I don't think it is any of the announced candidates.
It's a member of the Texas congressional delegation, whose members are worried about whether any of the wannabes can hold the seat against a Democrat.
--This candidate has a large, enthusiastic constituency that goes beyond the boundaries of his district and his state.
--This candidate won't have to spend a nickel on name ID.
--This candidate has $2,742,426 cash on hand.
--This candidate is totally in touch with the GOP base, as it evolves further and further to the right.
--This candidate has demonstrated an amazing ability to raise money on the Internet: He raised $4.2 million in a single day during his campaign for president (albeit short of his goal of $10 million).
It's (drumroll) Ron Paul, of course. Actually, I'm surprised that Paul hasn't already thrown his hat into the ring. (His son is running for the U.S. Senate in Kentucky.)

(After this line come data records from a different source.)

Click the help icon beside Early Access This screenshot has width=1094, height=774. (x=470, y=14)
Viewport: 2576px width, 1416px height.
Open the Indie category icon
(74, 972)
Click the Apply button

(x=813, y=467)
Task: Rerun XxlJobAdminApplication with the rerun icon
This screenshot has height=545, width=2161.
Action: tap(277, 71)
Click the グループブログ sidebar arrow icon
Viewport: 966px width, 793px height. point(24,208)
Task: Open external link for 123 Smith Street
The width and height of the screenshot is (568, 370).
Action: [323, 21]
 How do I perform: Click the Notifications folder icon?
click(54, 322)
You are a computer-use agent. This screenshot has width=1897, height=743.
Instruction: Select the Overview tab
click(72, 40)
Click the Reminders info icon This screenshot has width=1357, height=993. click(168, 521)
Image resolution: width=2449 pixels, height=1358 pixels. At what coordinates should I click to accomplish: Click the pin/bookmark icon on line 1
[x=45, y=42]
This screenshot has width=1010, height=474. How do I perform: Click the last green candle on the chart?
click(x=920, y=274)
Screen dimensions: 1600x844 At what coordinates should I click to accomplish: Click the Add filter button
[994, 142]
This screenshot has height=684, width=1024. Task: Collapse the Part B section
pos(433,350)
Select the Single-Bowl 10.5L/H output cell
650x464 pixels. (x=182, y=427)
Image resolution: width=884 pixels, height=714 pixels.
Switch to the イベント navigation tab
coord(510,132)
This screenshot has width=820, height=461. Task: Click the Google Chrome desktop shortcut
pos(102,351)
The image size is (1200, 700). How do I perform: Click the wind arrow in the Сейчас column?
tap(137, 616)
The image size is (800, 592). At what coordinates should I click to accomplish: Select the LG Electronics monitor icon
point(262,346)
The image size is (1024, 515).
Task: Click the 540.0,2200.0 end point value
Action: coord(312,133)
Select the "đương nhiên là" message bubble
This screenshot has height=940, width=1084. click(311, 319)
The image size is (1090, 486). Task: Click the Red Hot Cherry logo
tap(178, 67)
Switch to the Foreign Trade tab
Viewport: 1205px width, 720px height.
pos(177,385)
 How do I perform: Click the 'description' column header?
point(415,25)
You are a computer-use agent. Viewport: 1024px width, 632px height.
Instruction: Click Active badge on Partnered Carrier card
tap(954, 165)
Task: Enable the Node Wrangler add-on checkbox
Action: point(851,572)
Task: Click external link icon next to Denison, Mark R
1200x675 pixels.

Paul is sponsoring a bill to audit the Federal Reserve. It currently has 282 co-sponsors (218 needed for passage). A member of the GOP delegation told me that his office gets more calls about that bill than any other. Barney Frank, the Democratic chairman of the House Financial Services committee, supports the bill and said Friday that it was going to pass the House.
None of the wannabes has a constituency. Their road to the Senate depends upon Hutchison's resigning her seat and Perry bestowing the appointment upon a favored candidate. The only candidate in the current collection who would have a shot to beat Paul would be Dewhurst, because of his money, and Paul is far more popular with the GOP base than the Dew is. He would inflame the base.